▶ [STORED DATA]:
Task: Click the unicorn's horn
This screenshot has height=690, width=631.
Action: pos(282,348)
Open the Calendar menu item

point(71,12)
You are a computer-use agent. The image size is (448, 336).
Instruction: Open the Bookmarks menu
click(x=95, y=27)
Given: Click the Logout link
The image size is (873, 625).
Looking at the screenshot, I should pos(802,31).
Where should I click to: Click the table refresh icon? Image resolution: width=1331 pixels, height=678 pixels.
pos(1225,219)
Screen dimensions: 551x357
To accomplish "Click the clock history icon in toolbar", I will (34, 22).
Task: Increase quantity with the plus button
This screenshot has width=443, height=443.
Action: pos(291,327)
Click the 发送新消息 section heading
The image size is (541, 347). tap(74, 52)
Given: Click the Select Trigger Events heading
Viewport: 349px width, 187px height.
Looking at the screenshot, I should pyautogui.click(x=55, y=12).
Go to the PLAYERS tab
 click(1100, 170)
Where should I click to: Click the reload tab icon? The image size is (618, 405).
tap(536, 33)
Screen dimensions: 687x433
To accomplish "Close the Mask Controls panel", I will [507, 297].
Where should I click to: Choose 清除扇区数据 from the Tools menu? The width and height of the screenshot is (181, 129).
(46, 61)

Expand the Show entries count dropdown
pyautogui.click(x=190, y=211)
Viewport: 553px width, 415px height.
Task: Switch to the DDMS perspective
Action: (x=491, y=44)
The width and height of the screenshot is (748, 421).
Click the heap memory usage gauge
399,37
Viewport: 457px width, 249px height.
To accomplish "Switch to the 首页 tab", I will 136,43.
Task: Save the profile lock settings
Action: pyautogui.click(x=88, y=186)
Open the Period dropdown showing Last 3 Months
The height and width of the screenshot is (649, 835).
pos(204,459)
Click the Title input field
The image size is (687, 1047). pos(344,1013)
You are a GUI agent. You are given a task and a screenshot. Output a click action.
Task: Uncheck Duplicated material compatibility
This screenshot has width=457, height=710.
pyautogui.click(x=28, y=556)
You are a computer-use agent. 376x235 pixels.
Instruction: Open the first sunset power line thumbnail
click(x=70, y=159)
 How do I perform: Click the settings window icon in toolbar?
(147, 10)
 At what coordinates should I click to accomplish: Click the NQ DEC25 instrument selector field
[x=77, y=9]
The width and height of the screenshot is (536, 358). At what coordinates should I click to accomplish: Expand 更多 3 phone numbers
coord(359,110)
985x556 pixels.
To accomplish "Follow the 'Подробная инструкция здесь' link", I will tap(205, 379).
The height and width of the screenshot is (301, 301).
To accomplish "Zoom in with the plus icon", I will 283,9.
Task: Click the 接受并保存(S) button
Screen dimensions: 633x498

▶ [EXERCISE OBJECTIVE]: Copy exactly, and only, the lines from the line that contains "You are a computer-use agent. 376x235 pixels." through the end of the data above.

▶ [FINISHED TASK]:
You are a computer-use agent. 376x235 pixels.
Instruction: Open the first sunset power line thumbnail
click(x=70, y=159)
 How do I perform: Click the settings window icon in toolbar?
(147, 10)
 At what coordinates should I click to accomplish: Click the NQ DEC25 instrument selector field
[x=77, y=9]
The width and height of the screenshot is (536, 358). At what coordinates should I click to accomplish: Expand 更多 3 phone numbers
coord(359,110)
985x556 pixels.
To accomplish "Follow the 'Подробная инструкция здесь' link", I will tap(205, 379).
The height and width of the screenshot is (301, 301).
To accomplish "Zoom in with the plus icon", I will 283,9.
Task: Click the 接受并保存(S) button
Screen dimensions: 633x498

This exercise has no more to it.